On Tuesday the Boston papers were waiting in the lobby, and I scanned the front pages of both as I climbed the three flights to my office. Courtney was putting the finishing touches on an autumn display in the hallway across from the elevator. She had on a salmon silk blouse and a navy skirt, her honey brown hair done up in a French twist. It was an ability she had of looking either her actual twenty-one or like an older sophisticate—something of a young Grace Kelly or Phoebe Kelly for that matter. She’d fashioned a scarecrow for her display. “Like it?” she asked.
“If he’s looking for a brain, the hunt is over.”
“Oh, your.” I couldn’t tell whether the incandescent smile was something they learned at Mount Holyoke or if she’d brought it with her from Duluth. Either way it worked; there was more behind her expression than the headline of any newspaper.
“Is your boss in?” I asked.
Meecham, in a dark gray pinstripe with suspenders and a gold bow tie, waved me in. “I just got off the phone with the DA. He’s sounding more and more confident. He says he’s going to show a pattern of threat and intimidation going back over time. He’s got Pepper’s run-in with the law and that 209-A the victim filed when she got here.”

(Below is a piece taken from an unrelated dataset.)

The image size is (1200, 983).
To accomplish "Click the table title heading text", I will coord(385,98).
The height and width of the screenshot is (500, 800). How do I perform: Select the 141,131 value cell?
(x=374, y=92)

“But didn’t bother to refile when it lapsed,” I said.
“Deemys claims that’s because Pepper didn’t know her whereabouts and she felt safe. Evidently he’s spoken with the woman we talked with yesterday—Lucinda Colón—and I think she’s going to be a prosecution witness. The idea is Pepper planned the murder in advance, that he’d finally located where the victim was living, and when the carnival came to town, he got in touch, lulled her with a visit on Saturday, and then strangled her on Sunday afternoon. The unlicensed handgun figures in there as a backup plan.”
“So he kills her with a scarf he’s given her and puts her in the field, where he’d be the instant suspect. Where’s the premeditation in that?”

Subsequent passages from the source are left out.